**Requirement:** Rewrite the records starting at the line that contains "Find the location of a particular element. The width" and ending at the line that contains "option-value: 暂无可用 is", changing "particular" to "specific" and leaving everything else unchanged.

**Information supplied:**
++++++++++
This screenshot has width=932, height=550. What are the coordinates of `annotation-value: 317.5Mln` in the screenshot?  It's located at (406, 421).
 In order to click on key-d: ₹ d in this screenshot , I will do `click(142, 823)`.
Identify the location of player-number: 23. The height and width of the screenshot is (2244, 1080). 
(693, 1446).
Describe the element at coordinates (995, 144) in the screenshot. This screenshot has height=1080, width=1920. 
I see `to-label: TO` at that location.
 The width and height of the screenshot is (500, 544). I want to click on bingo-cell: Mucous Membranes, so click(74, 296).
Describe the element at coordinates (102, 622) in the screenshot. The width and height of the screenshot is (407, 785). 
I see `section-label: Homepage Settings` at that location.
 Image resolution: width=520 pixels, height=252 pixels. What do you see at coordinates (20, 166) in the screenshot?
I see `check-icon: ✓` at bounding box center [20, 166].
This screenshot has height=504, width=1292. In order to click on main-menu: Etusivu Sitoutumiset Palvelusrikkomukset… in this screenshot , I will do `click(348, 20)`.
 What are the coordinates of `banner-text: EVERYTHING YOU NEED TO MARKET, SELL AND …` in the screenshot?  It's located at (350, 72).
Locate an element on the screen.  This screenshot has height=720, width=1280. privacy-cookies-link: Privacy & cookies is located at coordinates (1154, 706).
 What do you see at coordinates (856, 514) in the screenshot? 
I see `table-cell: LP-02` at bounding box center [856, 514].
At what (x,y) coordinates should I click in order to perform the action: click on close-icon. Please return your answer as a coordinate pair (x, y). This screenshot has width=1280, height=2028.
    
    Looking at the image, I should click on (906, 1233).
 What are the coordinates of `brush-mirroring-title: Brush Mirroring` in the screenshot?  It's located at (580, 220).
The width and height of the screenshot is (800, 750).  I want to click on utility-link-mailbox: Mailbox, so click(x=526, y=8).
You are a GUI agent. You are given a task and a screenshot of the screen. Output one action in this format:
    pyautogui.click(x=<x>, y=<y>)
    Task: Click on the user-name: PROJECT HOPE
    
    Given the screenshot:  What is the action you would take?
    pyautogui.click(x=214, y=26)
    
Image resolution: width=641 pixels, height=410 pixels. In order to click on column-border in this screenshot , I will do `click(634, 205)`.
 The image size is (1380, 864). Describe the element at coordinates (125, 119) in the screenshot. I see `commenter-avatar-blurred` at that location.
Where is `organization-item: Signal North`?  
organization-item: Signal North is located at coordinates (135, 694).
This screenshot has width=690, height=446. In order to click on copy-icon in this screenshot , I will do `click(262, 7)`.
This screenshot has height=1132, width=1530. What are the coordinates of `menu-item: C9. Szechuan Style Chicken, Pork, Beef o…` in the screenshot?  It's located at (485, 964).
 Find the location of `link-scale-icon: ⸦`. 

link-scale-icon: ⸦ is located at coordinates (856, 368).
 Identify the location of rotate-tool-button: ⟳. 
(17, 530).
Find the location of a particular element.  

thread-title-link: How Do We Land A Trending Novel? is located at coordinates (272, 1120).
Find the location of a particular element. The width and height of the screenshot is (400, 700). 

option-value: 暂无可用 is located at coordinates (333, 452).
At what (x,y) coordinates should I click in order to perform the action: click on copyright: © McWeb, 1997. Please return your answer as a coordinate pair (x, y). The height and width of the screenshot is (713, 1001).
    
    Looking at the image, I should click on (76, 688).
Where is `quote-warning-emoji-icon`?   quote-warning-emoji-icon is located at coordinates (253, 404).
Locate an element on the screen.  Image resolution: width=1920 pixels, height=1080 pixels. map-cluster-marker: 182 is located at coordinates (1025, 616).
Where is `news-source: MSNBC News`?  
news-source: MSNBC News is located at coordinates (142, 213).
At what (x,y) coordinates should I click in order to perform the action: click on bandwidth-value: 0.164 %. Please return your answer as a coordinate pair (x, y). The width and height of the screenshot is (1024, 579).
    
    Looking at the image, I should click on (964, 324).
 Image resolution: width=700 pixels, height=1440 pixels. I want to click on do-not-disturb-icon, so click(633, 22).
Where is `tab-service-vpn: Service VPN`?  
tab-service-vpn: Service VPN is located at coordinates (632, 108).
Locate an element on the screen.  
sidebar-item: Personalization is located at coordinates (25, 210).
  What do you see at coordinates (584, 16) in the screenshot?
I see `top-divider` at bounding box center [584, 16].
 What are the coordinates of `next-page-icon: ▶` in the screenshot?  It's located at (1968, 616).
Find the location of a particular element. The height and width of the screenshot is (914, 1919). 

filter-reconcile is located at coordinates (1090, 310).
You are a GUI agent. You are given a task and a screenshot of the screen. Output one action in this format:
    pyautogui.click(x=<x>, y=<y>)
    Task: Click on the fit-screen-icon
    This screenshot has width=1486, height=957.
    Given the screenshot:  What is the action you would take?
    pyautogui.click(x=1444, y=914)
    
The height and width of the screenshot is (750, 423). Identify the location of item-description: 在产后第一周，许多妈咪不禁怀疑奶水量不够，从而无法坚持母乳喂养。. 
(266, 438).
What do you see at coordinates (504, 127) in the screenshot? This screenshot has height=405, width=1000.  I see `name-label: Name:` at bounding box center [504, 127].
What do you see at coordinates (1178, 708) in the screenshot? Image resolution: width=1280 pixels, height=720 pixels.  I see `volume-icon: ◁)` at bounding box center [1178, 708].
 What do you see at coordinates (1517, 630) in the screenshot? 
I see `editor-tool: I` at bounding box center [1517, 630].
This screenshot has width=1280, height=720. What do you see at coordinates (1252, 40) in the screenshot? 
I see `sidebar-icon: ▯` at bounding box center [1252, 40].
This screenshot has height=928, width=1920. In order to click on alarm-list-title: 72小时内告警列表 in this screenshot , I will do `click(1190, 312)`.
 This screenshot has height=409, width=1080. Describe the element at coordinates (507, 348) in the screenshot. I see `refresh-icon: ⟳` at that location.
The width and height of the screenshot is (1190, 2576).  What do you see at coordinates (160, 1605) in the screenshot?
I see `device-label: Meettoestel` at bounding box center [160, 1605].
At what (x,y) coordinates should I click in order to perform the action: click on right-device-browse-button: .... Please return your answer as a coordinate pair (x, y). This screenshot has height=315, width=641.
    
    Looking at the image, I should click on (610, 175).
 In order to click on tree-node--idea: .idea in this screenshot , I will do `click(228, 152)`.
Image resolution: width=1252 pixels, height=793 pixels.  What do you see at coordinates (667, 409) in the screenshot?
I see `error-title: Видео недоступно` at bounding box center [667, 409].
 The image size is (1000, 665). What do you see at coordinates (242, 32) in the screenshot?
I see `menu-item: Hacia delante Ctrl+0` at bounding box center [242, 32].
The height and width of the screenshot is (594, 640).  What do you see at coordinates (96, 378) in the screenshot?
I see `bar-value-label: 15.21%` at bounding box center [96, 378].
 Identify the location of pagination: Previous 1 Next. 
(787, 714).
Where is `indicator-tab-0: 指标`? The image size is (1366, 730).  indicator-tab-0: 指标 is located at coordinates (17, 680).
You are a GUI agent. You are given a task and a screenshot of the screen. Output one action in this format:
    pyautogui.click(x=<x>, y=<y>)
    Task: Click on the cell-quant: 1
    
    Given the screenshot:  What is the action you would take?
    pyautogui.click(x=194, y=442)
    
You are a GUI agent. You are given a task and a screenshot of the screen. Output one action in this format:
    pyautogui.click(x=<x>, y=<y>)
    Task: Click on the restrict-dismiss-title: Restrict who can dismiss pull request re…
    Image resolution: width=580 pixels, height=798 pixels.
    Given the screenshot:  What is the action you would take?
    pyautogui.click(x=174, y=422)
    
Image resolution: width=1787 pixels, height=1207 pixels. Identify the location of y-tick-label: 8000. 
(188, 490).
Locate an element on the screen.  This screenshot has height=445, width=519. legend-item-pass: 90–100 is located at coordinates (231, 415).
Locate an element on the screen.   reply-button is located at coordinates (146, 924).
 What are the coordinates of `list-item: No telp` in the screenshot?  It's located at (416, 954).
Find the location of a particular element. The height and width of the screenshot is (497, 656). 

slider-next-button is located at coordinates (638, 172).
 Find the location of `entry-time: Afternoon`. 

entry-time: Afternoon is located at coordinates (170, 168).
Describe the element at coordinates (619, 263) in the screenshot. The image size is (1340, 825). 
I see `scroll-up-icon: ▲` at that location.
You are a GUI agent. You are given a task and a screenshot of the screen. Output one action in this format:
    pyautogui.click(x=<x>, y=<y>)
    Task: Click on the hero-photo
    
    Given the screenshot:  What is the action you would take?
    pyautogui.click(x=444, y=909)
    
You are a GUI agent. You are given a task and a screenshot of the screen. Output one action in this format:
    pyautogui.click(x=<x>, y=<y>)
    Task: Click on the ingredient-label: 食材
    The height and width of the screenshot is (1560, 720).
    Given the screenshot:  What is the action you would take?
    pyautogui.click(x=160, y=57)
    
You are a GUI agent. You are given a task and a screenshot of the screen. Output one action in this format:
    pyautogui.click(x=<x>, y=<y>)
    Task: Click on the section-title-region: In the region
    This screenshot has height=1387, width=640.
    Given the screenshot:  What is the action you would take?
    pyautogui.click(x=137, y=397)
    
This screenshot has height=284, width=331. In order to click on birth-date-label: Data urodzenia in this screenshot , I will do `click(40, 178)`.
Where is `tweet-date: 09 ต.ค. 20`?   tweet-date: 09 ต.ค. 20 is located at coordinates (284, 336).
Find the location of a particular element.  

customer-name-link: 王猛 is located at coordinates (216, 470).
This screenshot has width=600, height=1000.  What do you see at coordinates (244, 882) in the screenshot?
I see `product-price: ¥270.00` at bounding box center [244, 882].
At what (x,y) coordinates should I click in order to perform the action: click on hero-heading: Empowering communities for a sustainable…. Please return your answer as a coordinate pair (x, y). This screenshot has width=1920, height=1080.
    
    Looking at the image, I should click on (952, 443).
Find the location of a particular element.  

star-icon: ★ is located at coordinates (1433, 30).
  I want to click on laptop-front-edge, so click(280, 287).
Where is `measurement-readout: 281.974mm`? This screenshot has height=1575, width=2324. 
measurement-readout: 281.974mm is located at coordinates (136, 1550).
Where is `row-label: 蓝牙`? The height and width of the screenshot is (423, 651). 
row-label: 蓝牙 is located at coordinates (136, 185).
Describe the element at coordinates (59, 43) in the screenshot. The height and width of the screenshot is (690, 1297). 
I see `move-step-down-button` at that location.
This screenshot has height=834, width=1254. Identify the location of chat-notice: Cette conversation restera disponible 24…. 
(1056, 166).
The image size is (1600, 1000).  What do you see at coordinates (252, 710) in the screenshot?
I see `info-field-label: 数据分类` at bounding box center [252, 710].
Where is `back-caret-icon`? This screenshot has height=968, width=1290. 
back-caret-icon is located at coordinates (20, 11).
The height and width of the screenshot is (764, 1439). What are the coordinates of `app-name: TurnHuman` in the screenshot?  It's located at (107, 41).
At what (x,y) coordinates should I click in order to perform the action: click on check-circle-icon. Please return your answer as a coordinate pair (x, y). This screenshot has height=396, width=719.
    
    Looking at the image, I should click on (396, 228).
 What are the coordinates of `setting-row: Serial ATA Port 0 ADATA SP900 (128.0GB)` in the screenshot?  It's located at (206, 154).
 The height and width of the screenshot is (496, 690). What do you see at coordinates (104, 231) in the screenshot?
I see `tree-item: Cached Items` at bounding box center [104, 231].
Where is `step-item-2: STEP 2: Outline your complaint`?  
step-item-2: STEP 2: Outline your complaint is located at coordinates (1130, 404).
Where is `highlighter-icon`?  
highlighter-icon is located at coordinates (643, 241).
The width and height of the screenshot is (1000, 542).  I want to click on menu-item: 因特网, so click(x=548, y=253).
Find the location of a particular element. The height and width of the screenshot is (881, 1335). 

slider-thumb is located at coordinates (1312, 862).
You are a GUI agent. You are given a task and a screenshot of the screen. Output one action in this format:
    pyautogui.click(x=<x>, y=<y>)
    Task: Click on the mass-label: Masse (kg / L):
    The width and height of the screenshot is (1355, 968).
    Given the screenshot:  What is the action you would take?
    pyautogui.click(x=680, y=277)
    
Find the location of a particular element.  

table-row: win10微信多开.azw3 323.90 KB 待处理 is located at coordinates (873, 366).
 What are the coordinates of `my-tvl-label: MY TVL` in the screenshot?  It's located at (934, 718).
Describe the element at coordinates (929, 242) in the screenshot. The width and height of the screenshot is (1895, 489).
++++++++++
**Response:**
Find the location of a specific element. The width and height of the screenshot is (400, 700). 

option-value: 暂无可用 is located at coordinates (333, 452).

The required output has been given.